I called AT&T, who provides us with our Internet. I spent roughly two hours on the phone with a man who was extremely nice but, sadly, unhelpful. He did reiterate to me several times that AT&T and the network were NOT the problem, because we could access the Internet.  Point taken. However, we couldn't access ALL of the Internet. We couldn't find ANY website we wanted. And a couple of those websites, we really needed. So, we still had a problem.

After I got off the phone with AT&T, they called back. This time, it was a woman in San Francisco who had checked the signals and assured me they were coming through clearly. She suggested I switch browsers. I told her I'd already tried but that it hadn't worked. She, too, was very nice but ultimately not very helpful. I gave up.... at least for a while.

That night (after going to my sister-in-law's house to file for unemployment for the week, and after David had tried calling AT&T and got disconnected and did not get a return call, despite their taking his number in case of a disconnection and promising to call back immediately), I spent another hour or so chatting online with an AT&T rep, who tried yet a few more things to fix the problem, all to no avail. We gave up, decided I'd go to Best Buy in the morning (the employees there have often been able to solve my computer problems, even those not directly related to their products or services) and went to bed.

I was about to doze off when David said, "Maybe it would work if we unplugged the Ethernet cord and plugged it directly into the computer."

I was almost asleep, so I think my response was something like "Mmmmmm." But his words did come back to me the next day after a trip to Best Buy.

I've always gotten good help from Best Buy employees, and this time was no exception. The guy told me he'd never heard of this particular problem but suggested that a new router might be the key. We'd bought a new modem a few months before and knew that our router was on its last leg. Why the router would have this problem, and why a new one would fix it, no one was sure, but it seemed worth a try.

I spent $40 on the new router--which, I was assured, could be returned if it wasn't the solution--and headed home. I set it up without too much trouble. There was only one small problem--it wouldn't connect to the Internet. David and I both have laptops and have a wireless Internet connection. I had to plug the Ethernet cable in to my computer to set up the router, and when I unplugged it when I was finished with the installation, the Internet connection was gone. What good was a laptop without a wireless connection? That reminded me of David's comment the night before. Turned out he had been right... but we still needed a wireless connection.

I called Netgear, the maker of the router, to see if they could help me. The call turned out to be shorter and more successful than the one to AT&T the day before. I'm still not entirely sure, but I think the fact that I'd named the new network the same name that it had had from the old router was the problem. It also didn't help that the password I'd chosen hadn't come up. At the Netgear rep's instructions, I deleted the old network and changed the password again to the one I wanted, and.... IT WORKED. I couldn't believe it. I'm sure the Netgear lady thought I was crazy to be so excited, but I couldn't help it. As soon as I hung up with her, I called David. The conversation went something like this:

Him: "Hey, what's up?"


Him: "That's great! You fixed it! Way to go!"
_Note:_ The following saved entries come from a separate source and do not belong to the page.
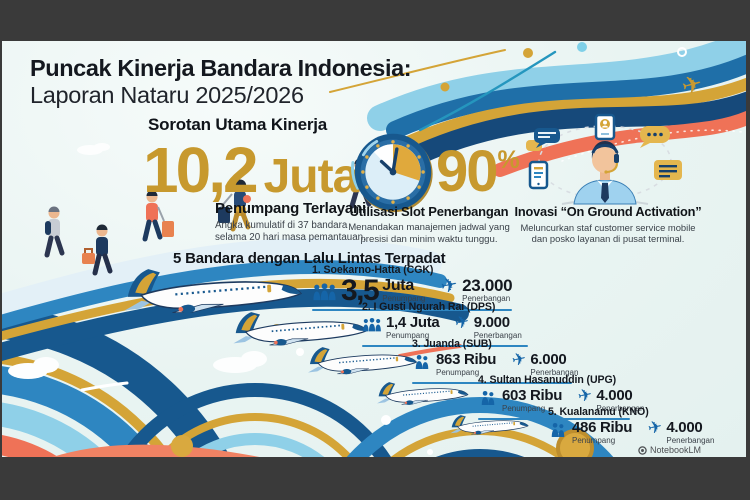 This screenshot has height=500, width=750. Describe the element at coordinates (116, 380) in the screenshot. I see `bottom-left-swoosh` at that location.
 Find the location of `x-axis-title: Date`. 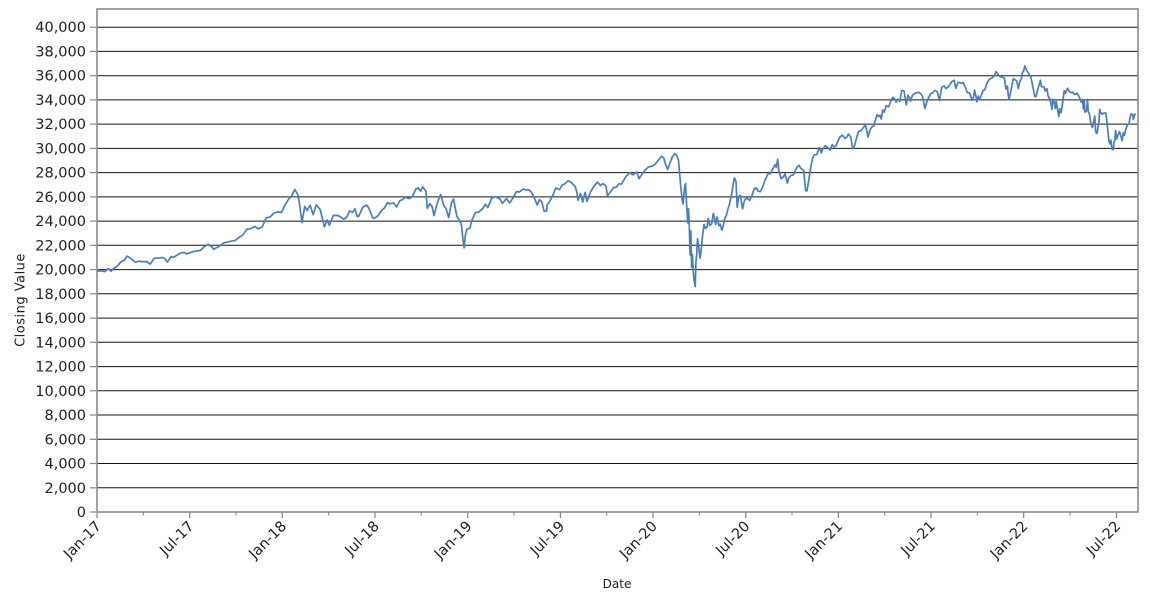

x-axis-title: Date is located at coordinates (617, 584).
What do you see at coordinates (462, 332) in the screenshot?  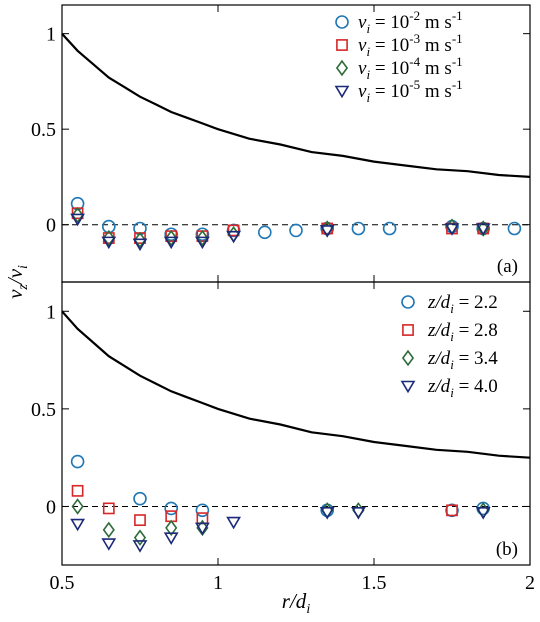 I see `panel-b-legend-entry-2: z/di = 2.8` at bounding box center [462, 332].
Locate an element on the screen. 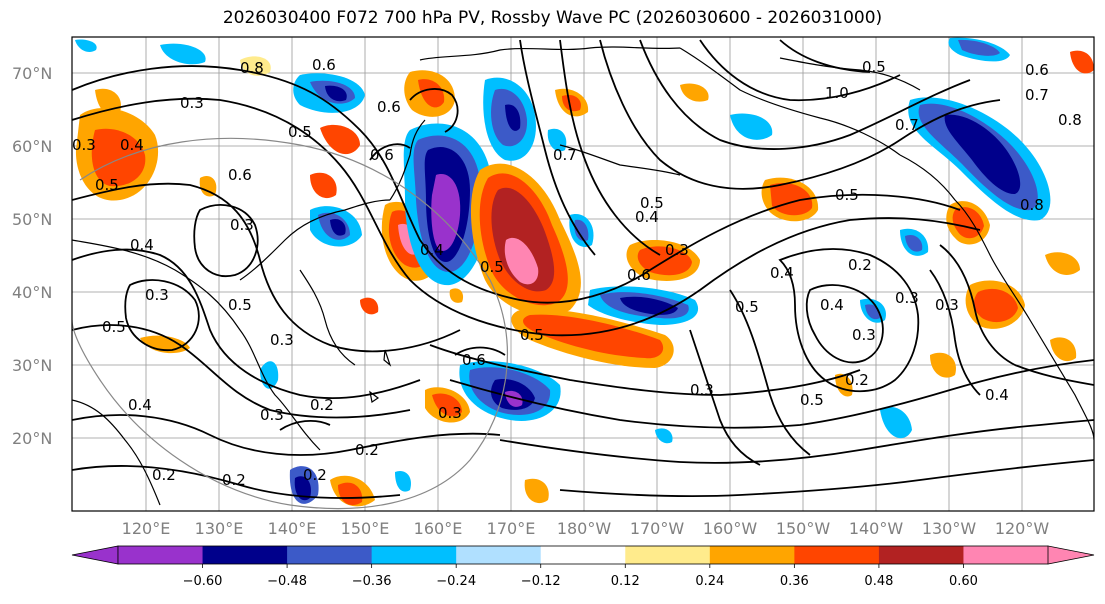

Him: Silence. Probably wondering what the crazy person on the other end of the line had done with his wife.

I realized later that years (literally, years) ago, someone else had exclaimed the same sentiment that I had: ALL the websites worked, and they worked wirelessly! This was several years ago, when wireless networks were invented. And here I was, saying the same thing.... years later.

Oh well. I don't care.... I'm just excited that now ALL the websites work, and that I can file for unemployment and file my taxes while reading about lattes and new towels and sheets.

Ah, it's the little things...


  1. This whole post reminds me of non-smoking smoke breaks! This is the kind of stories you would tell me on the sidewalk outside of our office. Aw I miss you!

  2. Haha... yeah, we certainly had some good stories. :) I miss you too!